Gretel weiß genau, dass das Bomben gewesen sind. Bestimmt hat Elsa Angst vor den Bomben, deshalb denkt sie sich das mit dem Gewitter nur aus, vermutet sie. Elsa hat immer Angst, obwohl sie schon vierzehn Jahre alt ist. Aber sie, Gretel, hat nie Angst, obwohl sie erst sechseinhalb ist.
Im Wald gibt es hohe Bäume, die über ihren Köpfen ein Dach bilden. Sie stapfen durch dichten Farn, schieben schlaffe Zweige zur Seite, klettern über umgefallene Baumstämme. „Wann sind wir beim Wasser?“, fragt Gretel.
„Ich weiß es nicht.“
„Elsa, weinst du?“
„Nein.“
Elsa weint aus Angst, vermutet sie. „Du musst keine Angst haben, wir sind bald wieder aus dem Wald heraus.“
Elsa sagt nichts, sie geht einfach weiter.

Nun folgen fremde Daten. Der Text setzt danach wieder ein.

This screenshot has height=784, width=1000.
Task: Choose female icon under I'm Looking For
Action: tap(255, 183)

„Und dann finden wir bald Mutti und Oma“, versucht sie sie erneut zu trösten.
Doch Elsa läuft weiter.
Irgendwann ist Gretel sehr müde, die Beine tun ihr weh. Und so furchtbar durstig, dass sich ihr Magen schon zusammenkrampft. Ihre Kehle ist so trocken, dass sie nicht einmal mehr schlucken kann. „Ich muss jetzt unbedingt etwas trinken“, stöhnt sie.

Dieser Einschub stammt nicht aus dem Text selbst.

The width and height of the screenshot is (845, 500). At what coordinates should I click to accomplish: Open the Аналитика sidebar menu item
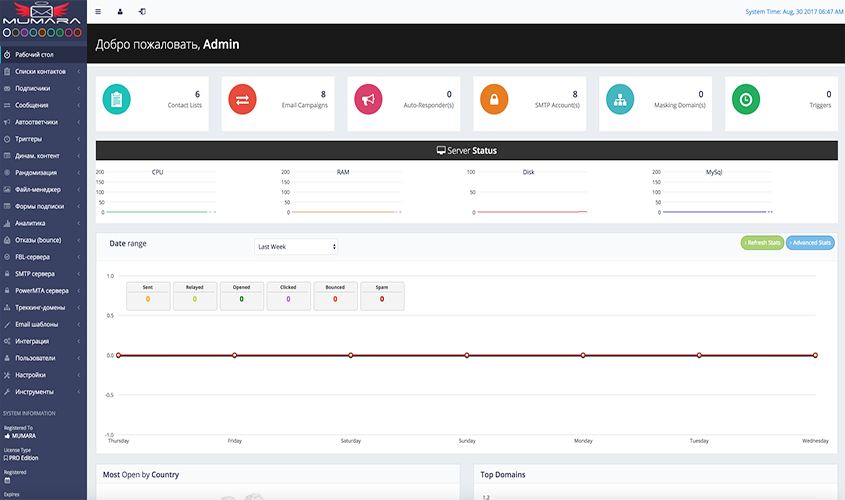pos(40,223)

„Da unten muss irgendwo Wasser sein“, erwidert Elsa. Ihr Gesicht ist knallrot, die dunklen Haare kleben ihr am Kopf. „Dort muss irgendwo ein Fluss sein.“
Gretel hört das Wasser, bevor sie es sieht. Sie vergisst den Wolf und die Hexe und rennt einfach los. Am Bach angekommen, lässt sie sich auf den Bauch fallen und trinkt mit langen Schlucken.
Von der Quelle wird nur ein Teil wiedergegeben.